START TASK INPUT
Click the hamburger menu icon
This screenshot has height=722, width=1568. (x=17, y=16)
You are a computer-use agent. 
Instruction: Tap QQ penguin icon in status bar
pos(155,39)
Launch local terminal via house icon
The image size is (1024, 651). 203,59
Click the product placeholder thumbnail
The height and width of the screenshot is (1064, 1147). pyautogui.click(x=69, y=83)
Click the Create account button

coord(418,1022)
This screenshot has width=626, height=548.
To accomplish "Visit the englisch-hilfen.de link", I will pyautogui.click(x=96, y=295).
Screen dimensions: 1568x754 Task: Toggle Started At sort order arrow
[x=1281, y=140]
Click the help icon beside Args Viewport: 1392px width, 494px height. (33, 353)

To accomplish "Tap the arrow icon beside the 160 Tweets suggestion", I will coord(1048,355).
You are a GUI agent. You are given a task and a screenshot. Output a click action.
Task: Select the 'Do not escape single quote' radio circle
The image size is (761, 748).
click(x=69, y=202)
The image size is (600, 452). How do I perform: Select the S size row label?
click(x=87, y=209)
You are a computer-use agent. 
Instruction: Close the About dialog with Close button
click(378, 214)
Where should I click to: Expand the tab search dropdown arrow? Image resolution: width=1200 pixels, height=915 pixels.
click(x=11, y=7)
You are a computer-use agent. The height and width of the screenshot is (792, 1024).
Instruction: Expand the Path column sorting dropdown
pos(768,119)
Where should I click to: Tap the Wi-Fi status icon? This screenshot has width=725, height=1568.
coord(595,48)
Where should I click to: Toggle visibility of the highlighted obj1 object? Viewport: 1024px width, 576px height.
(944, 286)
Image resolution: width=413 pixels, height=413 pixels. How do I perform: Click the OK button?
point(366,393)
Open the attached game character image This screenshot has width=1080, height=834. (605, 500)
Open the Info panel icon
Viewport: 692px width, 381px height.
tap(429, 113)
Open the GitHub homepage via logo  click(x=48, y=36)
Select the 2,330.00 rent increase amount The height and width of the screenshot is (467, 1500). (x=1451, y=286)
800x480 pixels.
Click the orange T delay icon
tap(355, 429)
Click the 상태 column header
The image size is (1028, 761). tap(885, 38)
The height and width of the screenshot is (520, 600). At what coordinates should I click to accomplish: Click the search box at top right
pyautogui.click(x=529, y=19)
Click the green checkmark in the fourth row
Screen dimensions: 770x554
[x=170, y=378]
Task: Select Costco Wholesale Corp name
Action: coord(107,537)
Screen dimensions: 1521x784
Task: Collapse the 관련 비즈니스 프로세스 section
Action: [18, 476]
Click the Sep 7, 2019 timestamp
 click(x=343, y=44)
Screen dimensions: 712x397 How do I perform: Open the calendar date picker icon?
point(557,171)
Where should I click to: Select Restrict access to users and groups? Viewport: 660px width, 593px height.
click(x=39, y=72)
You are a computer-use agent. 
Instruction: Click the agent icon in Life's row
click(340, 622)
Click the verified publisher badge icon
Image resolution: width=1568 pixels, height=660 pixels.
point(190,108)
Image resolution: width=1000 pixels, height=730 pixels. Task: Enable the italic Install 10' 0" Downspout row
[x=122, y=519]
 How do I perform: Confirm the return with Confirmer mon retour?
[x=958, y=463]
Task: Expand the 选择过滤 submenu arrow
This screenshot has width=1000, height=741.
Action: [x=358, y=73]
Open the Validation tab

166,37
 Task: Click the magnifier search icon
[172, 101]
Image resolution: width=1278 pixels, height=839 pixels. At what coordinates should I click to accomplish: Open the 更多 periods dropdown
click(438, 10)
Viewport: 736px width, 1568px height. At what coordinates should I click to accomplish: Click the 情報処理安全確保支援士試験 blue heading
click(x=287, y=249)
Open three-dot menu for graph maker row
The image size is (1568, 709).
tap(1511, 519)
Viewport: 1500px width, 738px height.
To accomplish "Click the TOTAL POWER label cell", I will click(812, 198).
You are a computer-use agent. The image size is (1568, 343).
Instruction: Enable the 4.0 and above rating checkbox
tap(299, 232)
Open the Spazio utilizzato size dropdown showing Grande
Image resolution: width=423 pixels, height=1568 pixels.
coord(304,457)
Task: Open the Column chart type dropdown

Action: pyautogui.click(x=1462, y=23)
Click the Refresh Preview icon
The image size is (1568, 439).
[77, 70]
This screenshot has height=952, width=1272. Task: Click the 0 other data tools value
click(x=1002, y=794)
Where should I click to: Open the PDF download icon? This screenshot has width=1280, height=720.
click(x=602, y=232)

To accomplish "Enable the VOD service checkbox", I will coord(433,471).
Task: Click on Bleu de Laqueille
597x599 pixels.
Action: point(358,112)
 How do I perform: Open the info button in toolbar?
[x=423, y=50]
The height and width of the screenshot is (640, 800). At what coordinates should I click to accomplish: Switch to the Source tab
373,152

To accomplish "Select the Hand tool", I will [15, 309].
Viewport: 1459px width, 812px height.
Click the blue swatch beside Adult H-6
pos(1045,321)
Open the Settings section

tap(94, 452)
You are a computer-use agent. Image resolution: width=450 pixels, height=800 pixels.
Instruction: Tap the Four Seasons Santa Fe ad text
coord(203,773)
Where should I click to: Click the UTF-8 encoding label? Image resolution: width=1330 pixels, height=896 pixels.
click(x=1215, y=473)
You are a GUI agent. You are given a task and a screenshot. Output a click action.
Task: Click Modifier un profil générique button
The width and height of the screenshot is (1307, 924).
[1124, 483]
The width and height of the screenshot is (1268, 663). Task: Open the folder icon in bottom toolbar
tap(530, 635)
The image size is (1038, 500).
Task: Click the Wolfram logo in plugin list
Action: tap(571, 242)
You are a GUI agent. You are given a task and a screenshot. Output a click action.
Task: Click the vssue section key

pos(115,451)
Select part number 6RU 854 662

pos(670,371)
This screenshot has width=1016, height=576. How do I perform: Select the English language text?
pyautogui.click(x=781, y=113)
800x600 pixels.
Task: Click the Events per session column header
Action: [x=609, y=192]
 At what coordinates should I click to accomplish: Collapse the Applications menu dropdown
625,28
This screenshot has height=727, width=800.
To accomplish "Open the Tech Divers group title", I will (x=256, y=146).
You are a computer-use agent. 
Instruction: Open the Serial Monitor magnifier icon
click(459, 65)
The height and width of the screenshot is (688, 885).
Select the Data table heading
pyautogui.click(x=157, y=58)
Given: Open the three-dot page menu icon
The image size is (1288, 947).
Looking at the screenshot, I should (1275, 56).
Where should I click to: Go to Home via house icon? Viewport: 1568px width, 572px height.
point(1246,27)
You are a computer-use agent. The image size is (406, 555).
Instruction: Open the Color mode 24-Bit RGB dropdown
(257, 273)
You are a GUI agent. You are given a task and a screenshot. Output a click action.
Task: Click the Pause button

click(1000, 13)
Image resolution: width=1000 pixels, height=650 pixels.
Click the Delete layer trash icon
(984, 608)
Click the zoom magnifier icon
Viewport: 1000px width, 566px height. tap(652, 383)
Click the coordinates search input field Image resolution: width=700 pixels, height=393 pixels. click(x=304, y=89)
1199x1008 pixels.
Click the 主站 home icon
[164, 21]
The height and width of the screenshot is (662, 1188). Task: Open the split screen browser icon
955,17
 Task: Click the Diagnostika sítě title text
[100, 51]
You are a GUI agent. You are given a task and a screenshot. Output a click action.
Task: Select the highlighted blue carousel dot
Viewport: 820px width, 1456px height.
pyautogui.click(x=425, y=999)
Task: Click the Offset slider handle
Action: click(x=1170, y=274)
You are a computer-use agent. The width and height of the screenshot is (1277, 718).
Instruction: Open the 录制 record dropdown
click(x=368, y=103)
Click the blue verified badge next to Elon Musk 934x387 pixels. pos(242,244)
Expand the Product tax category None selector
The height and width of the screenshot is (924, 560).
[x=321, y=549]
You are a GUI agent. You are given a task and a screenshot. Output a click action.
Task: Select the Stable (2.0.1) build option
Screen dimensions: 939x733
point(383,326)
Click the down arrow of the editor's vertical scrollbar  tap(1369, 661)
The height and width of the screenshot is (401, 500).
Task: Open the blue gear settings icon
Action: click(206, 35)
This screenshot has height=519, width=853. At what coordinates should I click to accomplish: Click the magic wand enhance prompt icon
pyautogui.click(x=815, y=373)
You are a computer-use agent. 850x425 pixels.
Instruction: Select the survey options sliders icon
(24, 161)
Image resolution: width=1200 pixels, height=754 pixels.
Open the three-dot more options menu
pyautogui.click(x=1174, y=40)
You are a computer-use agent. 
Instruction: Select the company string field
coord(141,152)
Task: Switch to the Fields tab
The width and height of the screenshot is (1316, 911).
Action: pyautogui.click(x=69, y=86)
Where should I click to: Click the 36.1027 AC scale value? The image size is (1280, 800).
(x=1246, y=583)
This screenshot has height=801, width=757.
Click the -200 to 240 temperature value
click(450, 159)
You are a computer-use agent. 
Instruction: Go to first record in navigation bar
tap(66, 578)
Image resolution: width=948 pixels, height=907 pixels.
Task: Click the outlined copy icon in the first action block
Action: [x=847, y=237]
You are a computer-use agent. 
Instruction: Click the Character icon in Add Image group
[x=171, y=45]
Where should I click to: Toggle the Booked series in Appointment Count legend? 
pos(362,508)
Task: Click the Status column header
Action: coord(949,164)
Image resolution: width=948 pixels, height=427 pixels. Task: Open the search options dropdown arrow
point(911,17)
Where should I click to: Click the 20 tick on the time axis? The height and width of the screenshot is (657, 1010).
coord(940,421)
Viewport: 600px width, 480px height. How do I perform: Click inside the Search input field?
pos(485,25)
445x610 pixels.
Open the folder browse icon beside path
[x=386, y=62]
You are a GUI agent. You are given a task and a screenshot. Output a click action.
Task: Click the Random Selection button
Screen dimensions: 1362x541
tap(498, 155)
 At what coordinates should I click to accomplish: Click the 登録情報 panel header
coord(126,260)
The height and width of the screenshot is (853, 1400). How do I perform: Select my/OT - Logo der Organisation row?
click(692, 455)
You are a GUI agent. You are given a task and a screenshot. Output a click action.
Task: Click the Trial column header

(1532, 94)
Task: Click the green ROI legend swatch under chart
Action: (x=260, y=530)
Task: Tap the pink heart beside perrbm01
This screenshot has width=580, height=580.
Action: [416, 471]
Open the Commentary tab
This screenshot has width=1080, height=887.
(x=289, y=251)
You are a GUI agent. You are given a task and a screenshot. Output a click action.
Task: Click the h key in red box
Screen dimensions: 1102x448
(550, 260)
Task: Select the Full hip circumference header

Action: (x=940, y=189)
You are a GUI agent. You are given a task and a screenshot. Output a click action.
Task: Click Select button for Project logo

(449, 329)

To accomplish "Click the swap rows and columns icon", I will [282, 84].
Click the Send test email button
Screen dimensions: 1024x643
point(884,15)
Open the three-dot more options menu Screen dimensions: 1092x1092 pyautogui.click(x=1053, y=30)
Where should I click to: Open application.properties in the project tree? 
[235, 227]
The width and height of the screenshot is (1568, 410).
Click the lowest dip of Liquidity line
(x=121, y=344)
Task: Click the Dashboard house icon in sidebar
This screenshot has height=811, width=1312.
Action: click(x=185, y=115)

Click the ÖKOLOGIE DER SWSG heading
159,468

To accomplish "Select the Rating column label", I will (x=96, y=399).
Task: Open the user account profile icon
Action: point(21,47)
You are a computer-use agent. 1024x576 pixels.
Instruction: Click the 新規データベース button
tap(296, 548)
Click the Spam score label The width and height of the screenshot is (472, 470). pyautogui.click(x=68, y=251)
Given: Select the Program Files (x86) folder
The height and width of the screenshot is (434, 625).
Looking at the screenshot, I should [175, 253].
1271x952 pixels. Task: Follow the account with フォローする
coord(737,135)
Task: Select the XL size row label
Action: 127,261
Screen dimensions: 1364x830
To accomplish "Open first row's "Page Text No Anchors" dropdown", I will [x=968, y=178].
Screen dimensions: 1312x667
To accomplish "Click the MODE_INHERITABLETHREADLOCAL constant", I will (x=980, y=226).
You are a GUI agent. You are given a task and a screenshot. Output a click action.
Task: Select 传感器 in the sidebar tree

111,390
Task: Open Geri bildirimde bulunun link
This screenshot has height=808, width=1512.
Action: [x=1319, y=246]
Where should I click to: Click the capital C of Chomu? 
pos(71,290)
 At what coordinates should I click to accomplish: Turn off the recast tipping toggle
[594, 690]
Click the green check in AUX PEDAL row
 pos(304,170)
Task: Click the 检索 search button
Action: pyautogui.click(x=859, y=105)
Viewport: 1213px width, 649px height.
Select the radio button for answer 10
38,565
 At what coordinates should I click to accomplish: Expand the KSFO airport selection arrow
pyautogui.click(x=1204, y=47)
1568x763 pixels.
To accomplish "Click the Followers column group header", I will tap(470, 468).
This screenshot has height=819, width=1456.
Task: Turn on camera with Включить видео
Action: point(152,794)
END TASK INPUT
#### INSTRUCTIONS TO FOLLOW
What lines in the records contain the word "verified"? Return each one.

#### PROBLEM SOLUTION
Click the verified publisher badge icon
Click the blue verified badge next to Elon Musk 934x387 pixels. pos(242,244)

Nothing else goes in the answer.